Help - Search - Members - Calendar
Full Version: First Foods
Forum > The Goldfish Topics > Goldfish Discussion > Goldfish Breeding
kusackaid
Sorry if this should have been in the foods section. Feel free to move it if deemed nessicary.

I know that bbs are one of the best first foods avaliable. I plan to feed bbs whenever possible but there are days where I will not be able to get in 4-5 feedings during the day. I want to make a gel food for fry for those days that I will be gone most of the day. So can gel food be fed as a first food, or do I need to wait a week or two before introducing it? Also how large of a piece would you add per 10-20 fry?

Lastly, I have been debating about what all to put into it. I have frozen BBS and bloodworms, Pro Gold, and the salad supreme veggie wafers I can mix in. I know its best to be protein rich for the first couple of months for best growth, but would it detract from the nutritional value to the fry by adding some pro gold or a tiny bit of the veggie wafer too?

And lastly, remove any uneaten gel food after how many hours? I assume if I drop it in at bedtime then remove uneten portions in the morning. But if its dropped in during the day, 5 hours? 10?

Thanks for any suggestions.
daryl
First foods - of course the live BBshrimp 'cause they swim around and attract the appetites. You can drop some frozen cubes of BBshrimp onto the bottom of the tank. After about 3-4 days the fry seem to find them well. This will also get them used to looking on the bottom for food. Sifted adult food pellets (I sift them through a fine sieve and use the powder from that) that are wet so that they sink slowly in the water are good. Smashed and sifted/soaked flakes are good too.

• **ENTRIES PROVIDED**

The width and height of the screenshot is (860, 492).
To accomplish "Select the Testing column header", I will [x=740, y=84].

==

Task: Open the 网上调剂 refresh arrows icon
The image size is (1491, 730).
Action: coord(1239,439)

• **WHAT THE TASK ASKS**
In the forum thread on first foods for goldfish fry, after about how many days does daryl say the fry find the frozen baby brine shrimp cubes dropped on the tank bottom?

• **SOLUTION**
After about 3-4 days.